What the task requires :: Change each occurrence of "Recreation Room" in the items to "Family Room" and reproduce the items otherwise unchanged, omitting the pictures.
─── Information given
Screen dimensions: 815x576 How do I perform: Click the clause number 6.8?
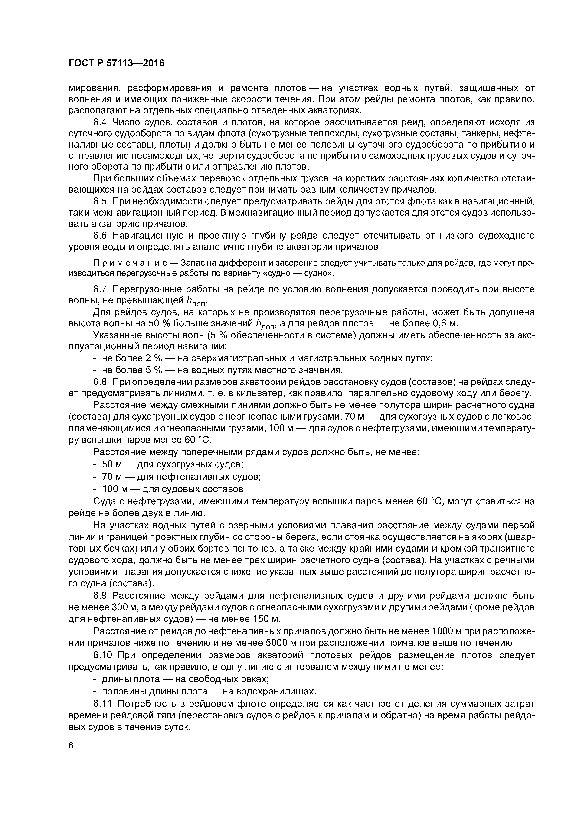[x=100, y=382]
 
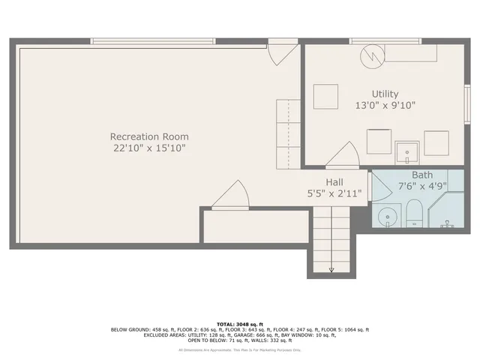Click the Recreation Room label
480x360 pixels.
(149, 136)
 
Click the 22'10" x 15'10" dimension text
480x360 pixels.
(149, 148)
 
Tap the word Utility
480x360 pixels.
(376, 94)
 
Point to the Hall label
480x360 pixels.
(334, 182)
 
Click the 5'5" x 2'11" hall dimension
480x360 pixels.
(334, 194)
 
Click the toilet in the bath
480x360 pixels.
(414, 218)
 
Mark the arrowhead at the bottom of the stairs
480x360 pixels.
(331, 270)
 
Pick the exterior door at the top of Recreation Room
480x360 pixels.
(283, 54)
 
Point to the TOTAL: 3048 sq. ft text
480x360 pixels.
(240, 323)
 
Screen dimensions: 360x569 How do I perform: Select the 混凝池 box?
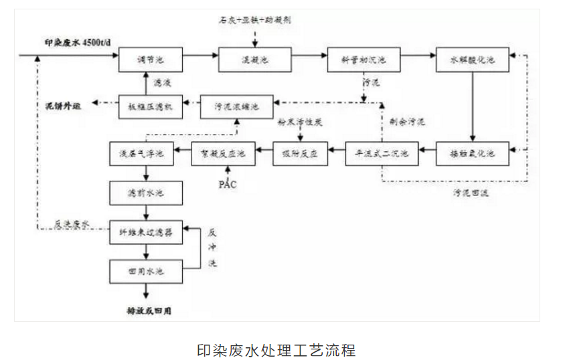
──────
Result of this task ::
Screen dimensions: 815x576 How do I perform: Click the clause number 6.8?
[x=100, y=382]
 
Click the Family Room label
480x360 pixels.
(149, 136)
 
Click the 22'10" x 15'10" dimension text
480x360 pixels.
(149, 148)
 
Tap the word Utility
480x360 pixels.
(376, 94)
 
Point to the Hall label
480x360 pixels.
(334, 182)
 
Click the 5'5" x 2'11" hall dimension
480x360 pixels.
(334, 194)
 
Click the toilet in the bath
480x360 pixels.
(414, 218)
 
Mark the arrowhead at the bottom of the stairs
480x360 pixels.
(331, 270)
 
Pick the exterior door at the top of Family Room
480x360 pixels.
(283, 54)
 
Point to the TOTAL: 3048 sq. ft text
480x360 pixels.
(240, 323)
 
Screen dimensions: 360x569 How do I perform: Select the 混凝池 box?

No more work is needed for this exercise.